Esta conclusão é validada por especialistas independentes, como o gastroenterologista Francisco Guarner, ex-presidente do Consórcio Internacional do Microbioma Humano, que considera esta descoberta "muito importante", tendo em conta que "o consumo destes adoçantes é cada vez maior e há a ideia generalizada de que são inertes, mas não são, [pois] alteram a microbiota intestinal e a forma como o organismo processa os níveis de glicose".

Ainda assim, Francisco Guarner sublinha algumas limitações do estudo, admitindo ter dúvidas de que as alterações na tolerância à glicose sejam provocadas pela alteração no microbioma. "Esses miligramas de adoçante provavelmente não têm impacto [no microbioma] se a pessoa, por exemplo, seguir uma Dieta Mediterrânica e praticar exercício físico", sugere.

Açúcar ou adoçante?

Açúcar ou adoçante: qual a melhor opção? (Jens Kalaene via GettyImages)

Perante estes resultados, é natural que se questione qual a melhor opção: o consumo de açúcar ou de adoçantes artificiais? Para a nutricionista Rita Silva, a resposta é clara: nem um, nem outro.

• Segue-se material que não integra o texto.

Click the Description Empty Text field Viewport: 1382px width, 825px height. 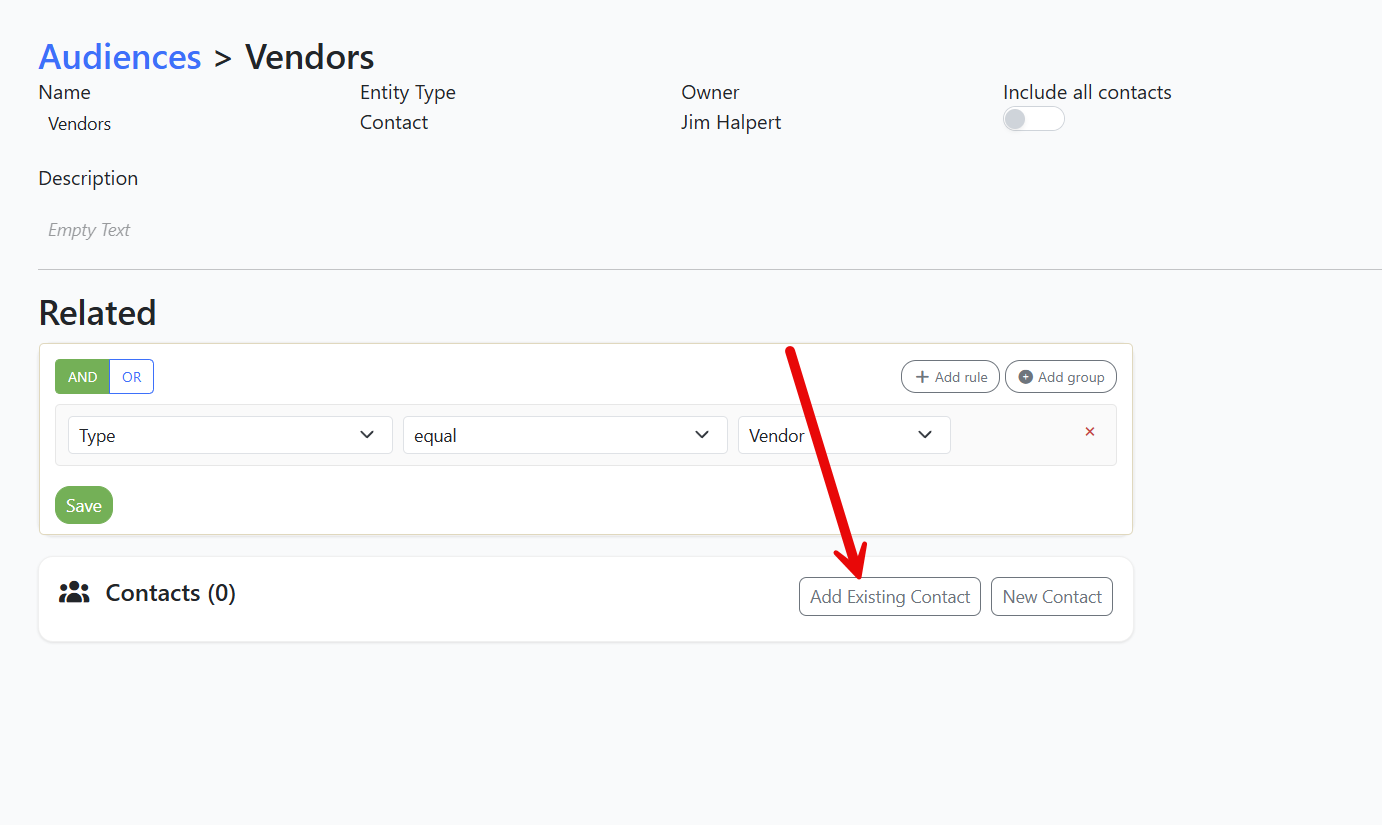click(x=89, y=230)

"A grande conclusão aqui é que devemos adaptar o nosso paladar e reduzir o consumo tanto de açúcar, como de adoçantes", salienta, argumentando que a substituição do açúcar pelo adoçante só vai "manter a apetência pelo sabor doce".

Além disso, sublinha, os estudos que têm vindo a ser publicados sobre os adoçantes artificiais mostram que realmente o seu consumo está associado a "uma série de alterações não só na resposta glicémica, mas também no microbioma.

"Portanto, não é assim tão bom usarmos adoçantes, mas também não podemos dizer que o açúcar é melhor", sintetiza.

Contudo, quando o objetivo é a perda de peso, a nutricionista recomenda a utilização de stevia, que é um adoçante de origem natural, ao contrário dos restantes, e que, como o estudo de Eran Elinav mostrou, "não está associado a alterações na resposta glicémica", ao contrário da sacarina e sucralose.

Plantação de stevia no Paraguai (Norberto Duarte/AFP via GettyImages)

Apesar de as dúvidas quanto ao impacto dos adoçantes na saúde continuarem por esclarecer, os especialistas pedem às pessoas não entrem em pânico e lembram que, para já, a Autoridade Europeia de Segurança Alimentar - responsável pela prestação de pareceres científicos para apoiar a legislação e políticas da União Europeia (UE) - classifica este produtos como "seguros".

Além destes quatro adoçantes alvo de estudo, na UE estão aprovados para uso em alimentos e bebidas os seguintes adoçantes: acessulfame-K, ciclamino, taumatina, neo-hesperidina DC, glicosídeos de esteviol, neotame, sal de aspartame e acessulfame, e advantame.